L’intervenante suivante est Sarah de Munck, médecin et chargée de mission Santé chez Canopea, sur les enjeux de prévention de la santé via un environnement plus sain. Elle tient tout d’abord à préciser que, sous l’appellation « pesticides », se cachent en fait plusieurs types de produits, tels que les produits phytosanitaires – communément appelés pesticides – utilisées sur les plantes mais aussi les biocides et les produits vétérinaires.

Elle évoque ensuite les chiffres du projet de biomonitoring wallon qui a relevé la présence élevée de certains pesticides dans la population wallonne, jusqu’à 97 % pour les organophosphorés et 23 % pour le glyphosate. Elle précise que la présence de ces pesticides dans le corps humain découle de différents types d’exposition que sont notamment l’alimentation, l’environnement et le travail.

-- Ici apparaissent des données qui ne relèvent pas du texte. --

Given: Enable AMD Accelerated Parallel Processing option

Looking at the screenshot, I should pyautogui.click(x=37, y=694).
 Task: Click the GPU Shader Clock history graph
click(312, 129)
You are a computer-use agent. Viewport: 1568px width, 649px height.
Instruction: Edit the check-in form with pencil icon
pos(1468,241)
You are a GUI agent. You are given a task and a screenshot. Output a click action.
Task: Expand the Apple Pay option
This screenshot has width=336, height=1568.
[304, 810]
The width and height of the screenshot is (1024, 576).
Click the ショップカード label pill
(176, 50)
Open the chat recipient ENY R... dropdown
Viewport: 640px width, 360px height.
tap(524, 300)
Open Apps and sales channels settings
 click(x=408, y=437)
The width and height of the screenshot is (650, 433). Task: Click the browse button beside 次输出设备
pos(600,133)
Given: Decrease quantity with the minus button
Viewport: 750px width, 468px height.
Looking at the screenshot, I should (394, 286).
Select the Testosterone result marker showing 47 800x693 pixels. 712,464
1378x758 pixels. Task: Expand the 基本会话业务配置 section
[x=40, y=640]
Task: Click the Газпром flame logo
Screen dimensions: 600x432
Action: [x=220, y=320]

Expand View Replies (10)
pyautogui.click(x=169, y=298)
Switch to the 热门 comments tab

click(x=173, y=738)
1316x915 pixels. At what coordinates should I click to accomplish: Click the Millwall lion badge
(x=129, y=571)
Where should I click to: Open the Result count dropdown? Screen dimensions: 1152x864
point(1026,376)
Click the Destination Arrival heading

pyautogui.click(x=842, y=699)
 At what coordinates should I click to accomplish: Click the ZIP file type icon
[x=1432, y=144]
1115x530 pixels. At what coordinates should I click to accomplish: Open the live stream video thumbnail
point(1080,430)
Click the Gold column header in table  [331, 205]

Elle explique que, si le système de régulation en place permet de détecter les effets à courts termes – nausées, maux de tête… – des pesticides, il reste très insuffisant, incapable par exemple de prendre en compte les expositions diffuses ou simultanées à plusieurs molécules, ou encore les effets transgénérationnels ou les vulnérabilités d’une partie de la population. De plus, certaines pathologies, comme celles liées à la perte de quotient intellectuel par exemple, sont impossibles à détecter sur les souris. La toxicité des pesticides sur l’être humain est donc finalement révélée par les études épidémiologiques, après plusieurs années, voire plusieurs décennies, d’utilisation.

Elle continue son exposé en abordant plus spécifiquement les effets des pesticides sur la santé. En 2013, une première expertise française faisait déjà des liens entre certains cancers – leucémies, cancer de la prostate – et maladies neurodégénératives – Parkinson, Alzheimer. En 2021, la liste des maladies possiblement associées aux pesticides s’est étendue à de nouveaux cancers – notamment du sein – et aux troubles du développement des enfants.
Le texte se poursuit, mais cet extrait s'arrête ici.